* **STATED PROBLEM**:
Change "coordinate pair" to "point" wherever it occurs in the material below, and leave everything else the same.

Item-finding records
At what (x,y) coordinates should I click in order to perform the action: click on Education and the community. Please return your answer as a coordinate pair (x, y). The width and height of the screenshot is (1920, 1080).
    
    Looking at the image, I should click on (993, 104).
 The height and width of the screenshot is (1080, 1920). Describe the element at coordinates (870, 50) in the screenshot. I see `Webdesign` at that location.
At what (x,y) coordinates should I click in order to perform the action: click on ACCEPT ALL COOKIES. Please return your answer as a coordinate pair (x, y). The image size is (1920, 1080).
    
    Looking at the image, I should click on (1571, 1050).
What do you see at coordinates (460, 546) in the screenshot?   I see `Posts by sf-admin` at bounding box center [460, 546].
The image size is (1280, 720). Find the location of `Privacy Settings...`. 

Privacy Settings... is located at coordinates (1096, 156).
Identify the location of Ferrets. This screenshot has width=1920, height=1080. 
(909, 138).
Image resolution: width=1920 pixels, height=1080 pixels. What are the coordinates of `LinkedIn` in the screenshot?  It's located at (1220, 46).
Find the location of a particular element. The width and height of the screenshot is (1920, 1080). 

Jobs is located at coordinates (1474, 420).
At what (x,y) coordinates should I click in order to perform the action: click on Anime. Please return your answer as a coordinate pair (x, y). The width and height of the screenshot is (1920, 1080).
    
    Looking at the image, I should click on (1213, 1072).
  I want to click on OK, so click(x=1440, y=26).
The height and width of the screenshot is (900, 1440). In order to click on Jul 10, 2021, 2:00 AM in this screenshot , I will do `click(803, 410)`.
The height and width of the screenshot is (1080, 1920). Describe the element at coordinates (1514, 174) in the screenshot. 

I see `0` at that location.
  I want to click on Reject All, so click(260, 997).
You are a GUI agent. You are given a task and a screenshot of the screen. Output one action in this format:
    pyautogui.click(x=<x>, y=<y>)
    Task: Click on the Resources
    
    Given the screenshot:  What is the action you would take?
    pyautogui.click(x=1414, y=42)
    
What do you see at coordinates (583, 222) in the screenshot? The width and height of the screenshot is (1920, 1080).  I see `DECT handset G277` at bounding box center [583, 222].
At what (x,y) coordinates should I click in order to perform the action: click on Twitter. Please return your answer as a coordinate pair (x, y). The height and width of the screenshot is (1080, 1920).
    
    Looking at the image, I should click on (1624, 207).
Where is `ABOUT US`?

* **RIGHT ANSWER**:
At what (x,y) coordinates should I click in order to perform the action: click on Education and the community. Please return your answer as a point (x, y). The width and height of the screenshot is (1920, 1080).
    
    Looking at the image, I should click on (993, 104).
 The height and width of the screenshot is (1080, 1920). Describe the element at coordinates (870, 50) in the screenshot. I see `Webdesign` at that location.
At what (x,y) coordinates should I click in order to perform the action: click on ACCEPT ALL COOKIES. Please return your answer as a point (x, y). The image size is (1920, 1080).
    
    Looking at the image, I should click on (1571, 1050).
What do you see at coordinates (460, 546) in the screenshot?   I see `Posts by sf-admin` at bounding box center [460, 546].
The image size is (1280, 720). Find the location of `Privacy Settings...`. 

Privacy Settings... is located at coordinates (1096, 156).
Identify the location of Ferrets. This screenshot has width=1920, height=1080. 
(909, 138).
Image resolution: width=1920 pixels, height=1080 pixels. What are the coordinates of `LinkedIn` in the screenshot?  It's located at (1220, 46).
Find the location of a particular element. The width and height of the screenshot is (1920, 1080). 

Jobs is located at coordinates (1474, 420).
At what (x,y) coordinates should I click in order to perform the action: click on Anime. Please return your answer as a point (x, y). The width and height of the screenshot is (1920, 1080).
    
    Looking at the image, I should click on (1213, 1072).
  I want to click on OK, so click(x=1440, y=26).
The height and width of the screenshot is (900, 1440). In order to click on Jul 10, 2021, 2:00 AM in this screenshot , I will do `click(803, 410)`.
The height and width of the screenshot is (1080, 1920). Describe the element at coordinates (1514, 174) in the screenshot. 

I see `0` at that location.
  I want to click on Reject All, so click(260, 997).
You are a GUI agent. You are given a task and a screenshot of the screen. Output one action in this format:
    pyautogui.click(x=<x>, y=<y>)
    Task: Click on the Resources
    
    Given the screenshot:  What is the action you would take?
    pyautogui.click(x=1414, y=42)
    
What do you see at coordinates (583, 222) in the screenshot? The width and height of the screenshot is (1920, 1080).  I see `DECT handset G277` at bounding box center [583, 222].
At what (x,y) coordinates should I click in order to perform the action: click on Twitter. Please return your answer as a point (x, y). The height and width of the screenshot is (1080, 1920).
    
    Looking at the image, I should click on (1624, 207).
Where is `ABOUT US`?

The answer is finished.